President Zuma has to be more decisive in his approach to issues of national concern. That he is an ‘approachable’ and is a great ‘listener’ is admirable but I’d like to think that a firmer side of the president we have yet to witness. Great leaders are usually judged on their ability to make unpopular decisions and stick by them in the interest of the greater good. As to how the governing party’s administrative expression (Cabinet) will find a way to deliver on all the promises made in Polkwane, I don’t know. All I know is that rhetoric of the Zuma administration being a ‘worker friendly’ is being put to a litmus test and it’s not faring well enough to convince the interests of the groups that require championing. Prof Shadrack Gutto put this matter in perspective when he said:“The fundamental test of whether radicalism and militancy are directed towards change that is progressive and advances the liberation of the oppressed classes – the working-class, the peasantry and the ever increasing mass of the non-productive unemployed people – is the degree to which class, gender and race/ethnicity analyses inform and guide the thinking and actions of the oppressed and their allies among the middle class.”

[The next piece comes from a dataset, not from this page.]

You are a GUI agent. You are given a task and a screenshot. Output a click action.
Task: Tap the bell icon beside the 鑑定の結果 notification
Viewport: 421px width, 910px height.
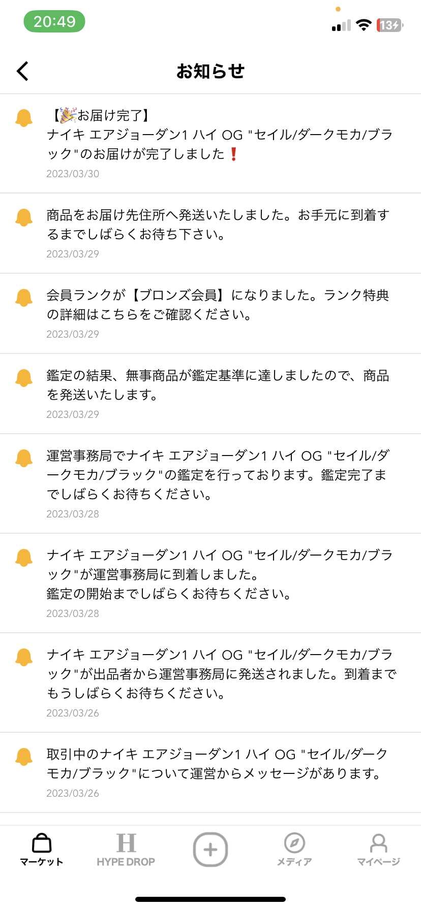click(24, 378)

A City Press editorial summed it up when it said:” President Zuma can survive only if he realises that running a country is very different from to running a movement, where consensus-seeking and front-building works. When you run a country, you have to make tough decisions and stick to them. And if you make promises on the quiet, you have to keep them in the hard light of the day.” The deeds that have been unfolding during this constitutionally guaranteed industrial action will be remembered as those that led to people dying while others pursued their rights. In the quest of asserting our rights, whose rights hold more sway, those of the workers or those of the citizens dependent on public schooling and healthcare? You decide.